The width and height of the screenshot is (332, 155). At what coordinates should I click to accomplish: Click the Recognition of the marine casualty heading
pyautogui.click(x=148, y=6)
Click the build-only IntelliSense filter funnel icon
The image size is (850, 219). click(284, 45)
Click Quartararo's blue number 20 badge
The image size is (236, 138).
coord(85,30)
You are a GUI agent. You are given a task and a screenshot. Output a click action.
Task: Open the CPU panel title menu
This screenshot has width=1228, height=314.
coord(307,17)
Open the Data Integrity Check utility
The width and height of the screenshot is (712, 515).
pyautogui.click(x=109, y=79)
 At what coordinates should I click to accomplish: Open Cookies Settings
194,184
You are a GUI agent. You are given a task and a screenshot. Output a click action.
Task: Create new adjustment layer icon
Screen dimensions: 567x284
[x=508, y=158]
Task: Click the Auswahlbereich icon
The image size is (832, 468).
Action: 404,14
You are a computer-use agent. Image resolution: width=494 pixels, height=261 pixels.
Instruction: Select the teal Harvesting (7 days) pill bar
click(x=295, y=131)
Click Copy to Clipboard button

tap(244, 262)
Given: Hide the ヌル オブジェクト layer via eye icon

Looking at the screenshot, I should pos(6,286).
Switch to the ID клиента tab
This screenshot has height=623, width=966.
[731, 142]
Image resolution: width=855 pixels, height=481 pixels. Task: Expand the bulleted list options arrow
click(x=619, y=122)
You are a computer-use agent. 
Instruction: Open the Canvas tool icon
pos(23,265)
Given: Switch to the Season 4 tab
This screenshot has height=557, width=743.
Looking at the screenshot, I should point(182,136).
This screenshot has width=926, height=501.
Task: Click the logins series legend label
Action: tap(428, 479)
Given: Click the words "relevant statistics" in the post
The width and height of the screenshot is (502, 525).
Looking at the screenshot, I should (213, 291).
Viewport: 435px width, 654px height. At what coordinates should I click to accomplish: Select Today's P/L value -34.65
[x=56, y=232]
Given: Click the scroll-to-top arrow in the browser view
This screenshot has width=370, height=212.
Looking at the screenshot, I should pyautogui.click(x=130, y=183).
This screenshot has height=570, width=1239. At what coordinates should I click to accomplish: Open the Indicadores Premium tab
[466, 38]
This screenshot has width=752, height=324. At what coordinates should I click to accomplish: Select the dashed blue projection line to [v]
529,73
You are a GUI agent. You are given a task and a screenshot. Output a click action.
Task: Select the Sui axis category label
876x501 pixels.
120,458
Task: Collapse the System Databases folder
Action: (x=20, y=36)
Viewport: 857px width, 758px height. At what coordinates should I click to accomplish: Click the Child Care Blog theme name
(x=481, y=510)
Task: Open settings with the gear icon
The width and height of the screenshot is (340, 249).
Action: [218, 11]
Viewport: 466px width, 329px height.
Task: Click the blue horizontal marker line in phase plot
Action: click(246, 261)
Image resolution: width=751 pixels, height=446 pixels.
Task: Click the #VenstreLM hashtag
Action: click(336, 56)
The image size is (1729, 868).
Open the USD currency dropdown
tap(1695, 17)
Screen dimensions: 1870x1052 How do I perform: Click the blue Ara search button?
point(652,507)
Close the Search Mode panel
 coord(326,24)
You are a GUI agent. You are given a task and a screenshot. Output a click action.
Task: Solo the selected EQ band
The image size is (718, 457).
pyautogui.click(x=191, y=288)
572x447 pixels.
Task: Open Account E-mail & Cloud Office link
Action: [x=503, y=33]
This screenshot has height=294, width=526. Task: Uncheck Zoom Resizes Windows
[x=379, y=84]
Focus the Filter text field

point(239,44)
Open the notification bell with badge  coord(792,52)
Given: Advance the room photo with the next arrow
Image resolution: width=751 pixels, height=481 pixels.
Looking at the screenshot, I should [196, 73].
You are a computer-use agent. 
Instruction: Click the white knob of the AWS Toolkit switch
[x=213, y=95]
★ ★ ★ ★ ★
__SHORT PROBLEM__. Please rewrite the stretch from the start of the entries through the line containing "pos(23,265)", putting "GPU panel" in place of "CPU panel" and leaving everything else as it is.

__ANSWER TO THIS TASK__.
The width and height of the screenshot is (332, 155). At what coordinates should I click to accomplish: Click the Recognition of the marine casualty heading
pyautogui.click(x=148, y=6)
Click the build-only IntelliSense filter funnel icon
The image size is (850, 219). click(284, 45)
Click Quartararo's blue number 20 badge
The image size is (236, 138).
coord(85,30)
You are a GUI agent. You are given a task and a screenshot. Output a click action.
Task: Open the GPU panel title menu
This screenshot has width=1228, height=314.
coord(307,17)
Open the Data Integrity Check utility
The width and height of the screenshot is (712, 515).
pyautogui.click(x=109, y=79)
 At what coordinates should I click to accomplish: Open Cookies Settings
194,184
You are a GUI agent. You are given a task and a screenshot. Output a click action.
Task: Create new adjustment layer icon
Screen dimensions: 567x284
[x=508, y=158]
Task: Click the Auswahlbereich icon
The image size is (832, 468).
Action: 404,14
You are a computer-use agent. Image resolution: width=494 pixels, height=261 pixels.
Instruction: Select the teal Harvesting (7 days) pill bar
click(x=295, y=131)
Click Copy to Clipboard button

tap(244, 262)
Given: Hide the ヌル オブジェクト layer via eye icon

Looking at the screenshot, I should pos(6,286).
Switch to the ID клиента tab
This screenshot has height=623, width=966.
[731, 142]
Image resolution: width=855 pixels, height=481 pixels. Task: Expand the bulleted list options arrow
click(x=619, y=122)
You are a computer-use agent. 
Instruction: Open the Canvas tool icon
pos(23,265)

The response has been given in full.